In its repression of the Uighurs in the western province of Xinjiang, China is creating a template of social control and repression that can be exported and deployed on a large scale throughout Beijing’s emerging commercial empire in Asia and Africa, writes Azeem Ibrahim, the Director of the Displacement and Migration program at the Center for Global Policy (CGP).

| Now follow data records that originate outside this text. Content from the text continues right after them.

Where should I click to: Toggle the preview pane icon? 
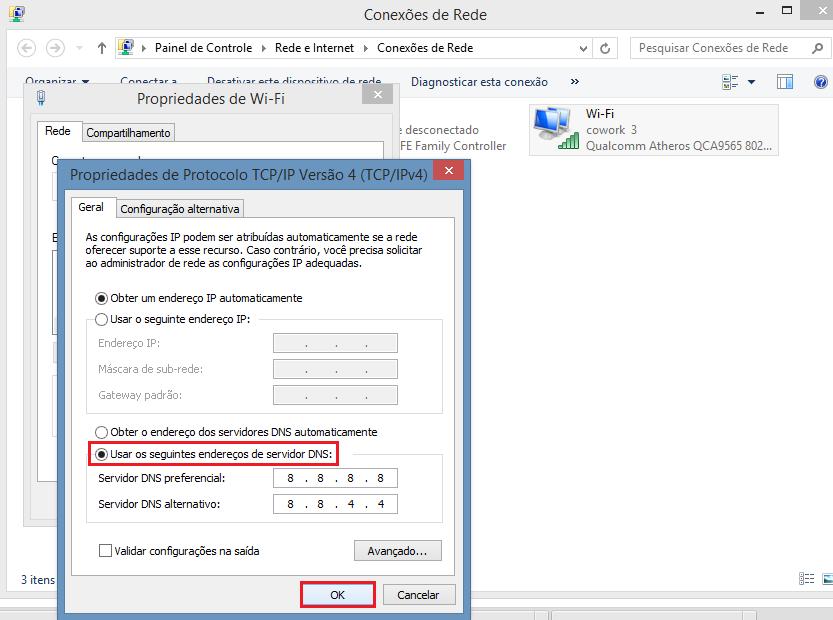(x=785, y=82)
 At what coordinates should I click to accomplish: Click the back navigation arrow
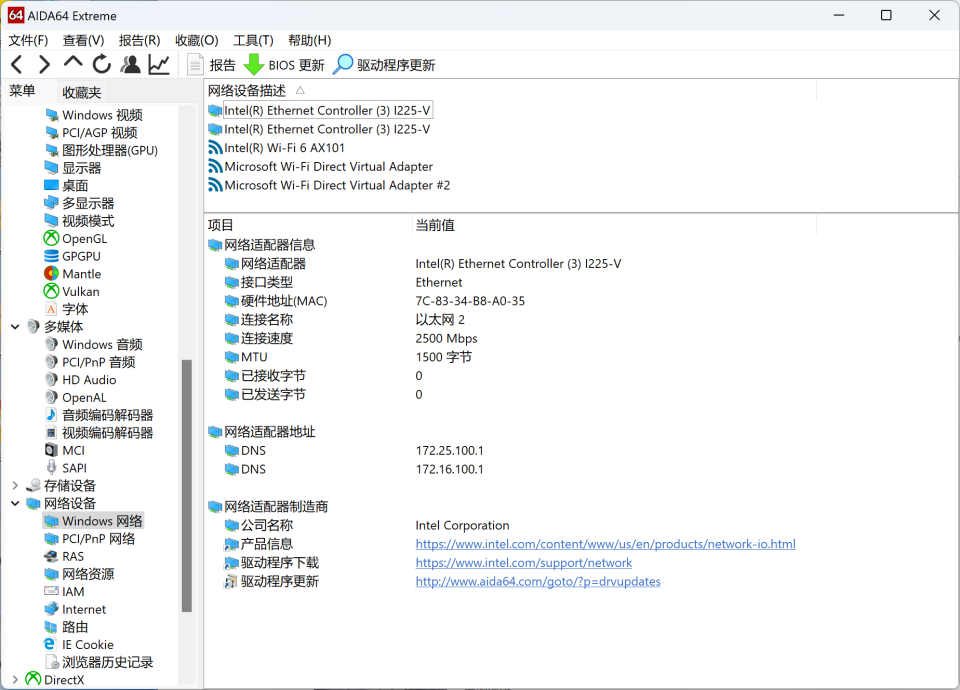point(17,64)
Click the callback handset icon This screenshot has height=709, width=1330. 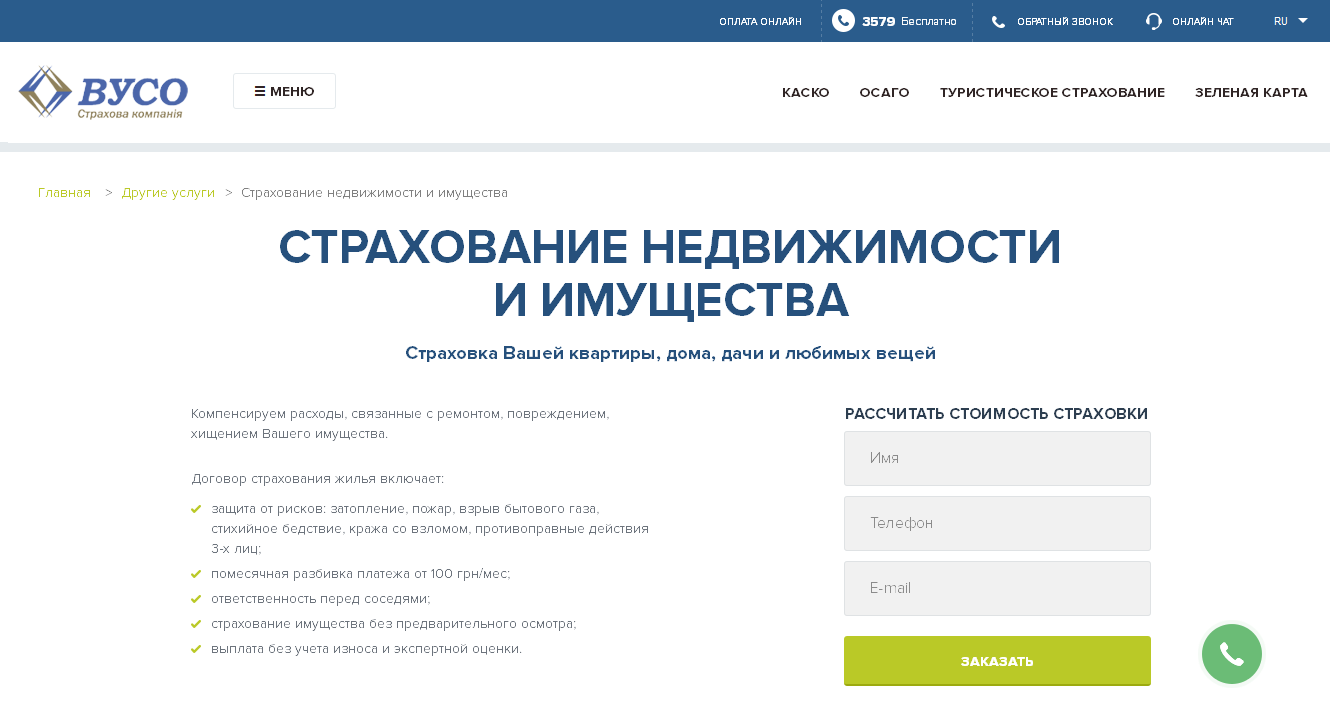(x=998, y=22)
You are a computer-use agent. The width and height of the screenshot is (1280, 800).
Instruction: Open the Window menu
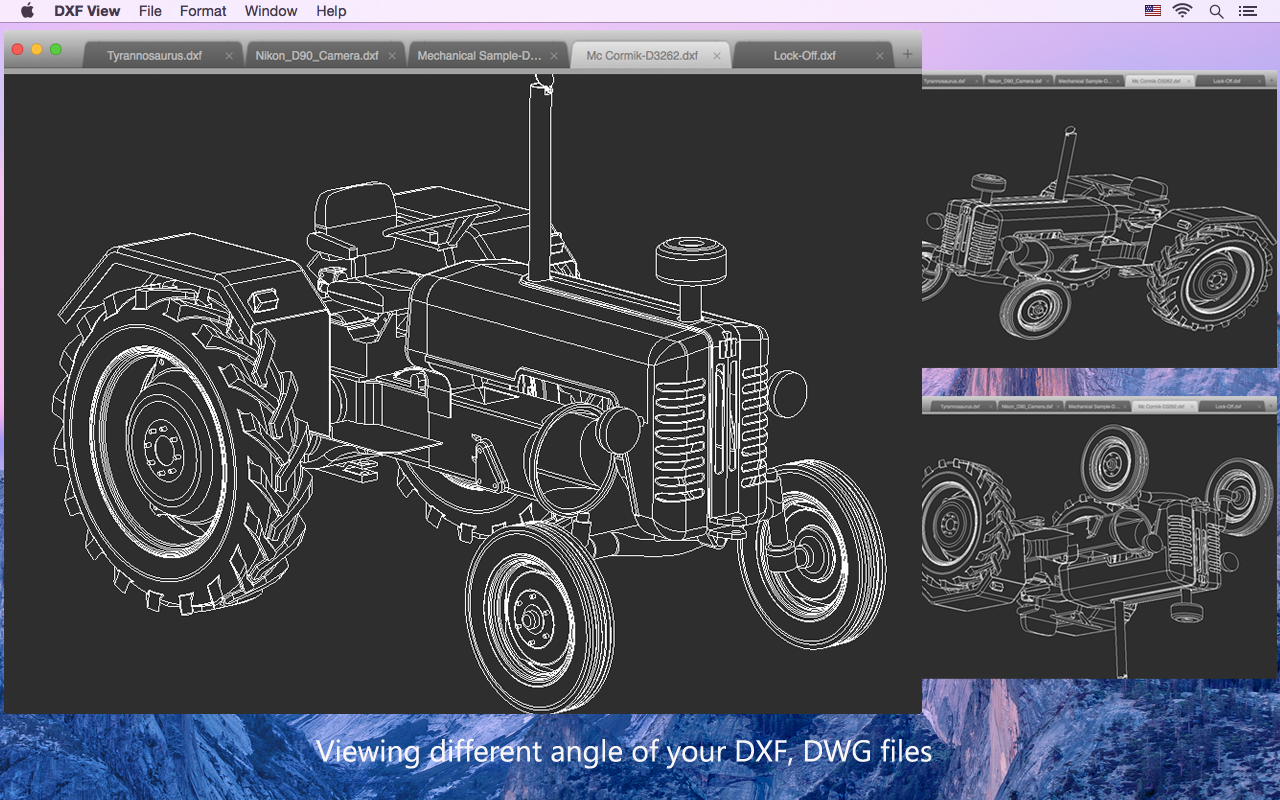[x=271, y=11]
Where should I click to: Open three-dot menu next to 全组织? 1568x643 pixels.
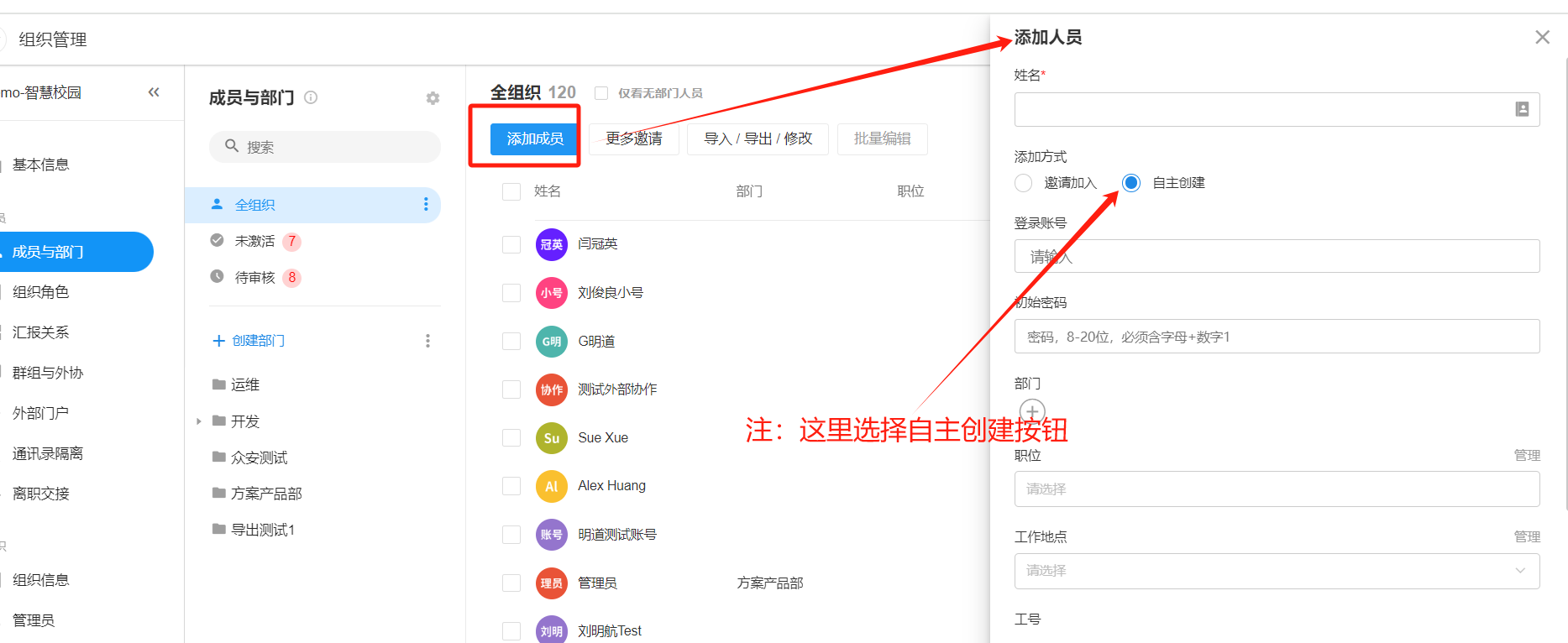coord(426,204)
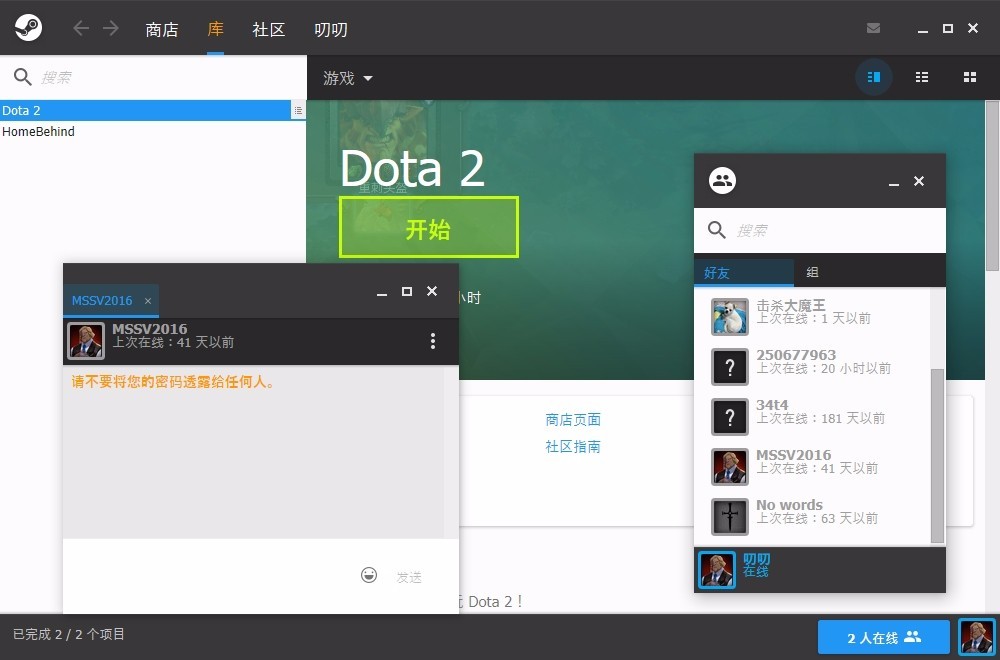Screen dimensions: 1000x660
Task: Click the friends list header icon
Action: [722, 181]
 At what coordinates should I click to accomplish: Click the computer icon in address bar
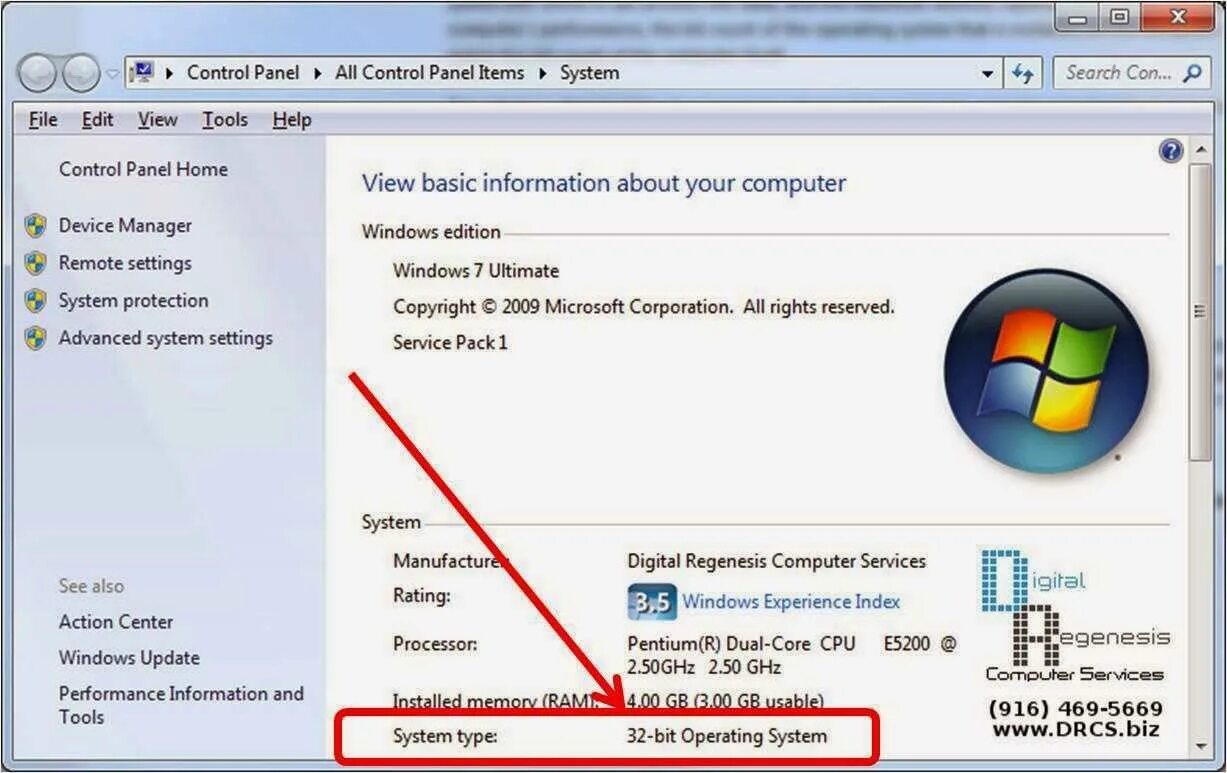click(x=142, y=72)
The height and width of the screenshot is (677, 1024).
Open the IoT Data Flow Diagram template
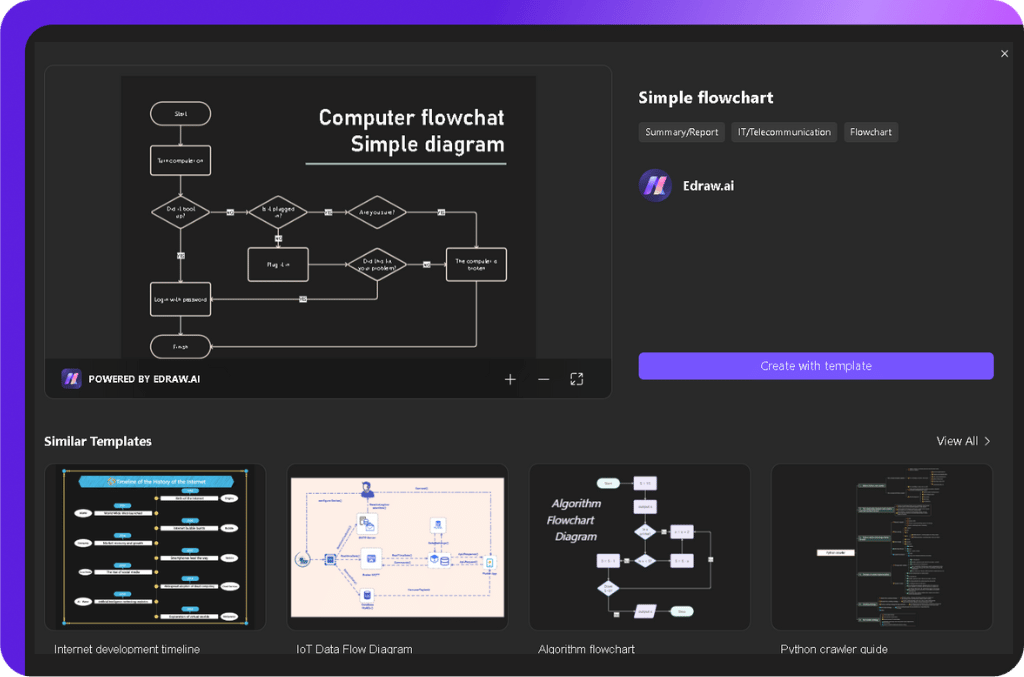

In Xinjiang, China is carrying out the most dramatic “re-education” program since the collapse of the Soviet Union. Of the 10-11 million native Uighurs in the province, 800,000 to 2 million are believed to be interned in re-education camps, he writes:
Outside of the camps, by all accounts, Beijing has instituted a full-on surveillance state in Xinjiang over the past five years aimed exclusively at the Uighur population. And many aspects of Uighur identity are simply criminalized: Uighur newborns may not be given names from a list of banned Muslim names, some Uighurs have been force-fed pork and alcohol to disabuse them of Islam, and of course, any act of celebration of their distinctive identity will draw a forceful response from the Communist authorities.
The campaign challenges traditional definitions of crimes against humanity, which complicates the world’s response, Adrian Zenz, a lecturer at the European School of Culture and Theology in Germany, tells the New York Times.
“What we are witnessing in Xinjiang is different, not quantitatively but qualitatively: a massive, concerted campaign of coerced sociocultural re-engineering,” he said. “It is not so much a crime against physical bodies as it is against souls.”
This trend must be preempted before it becomes inexorable, Ibrahim contends:
- First, U.S. lawmakers should block all U.S. technology firms from providing surveillance technology to the Chinese government.
- Second, with Chinese authorities coercing governments to forcibly repatriate Uighur family members to China, the United States should grant special protected status and fast track asylum claims within the United States.
- Finally, in light of the scale of the challenge, Washington must establish the role of U.S. Special Coordinator for Xinjiang within the State Department to manage all efforts to respond to the situation.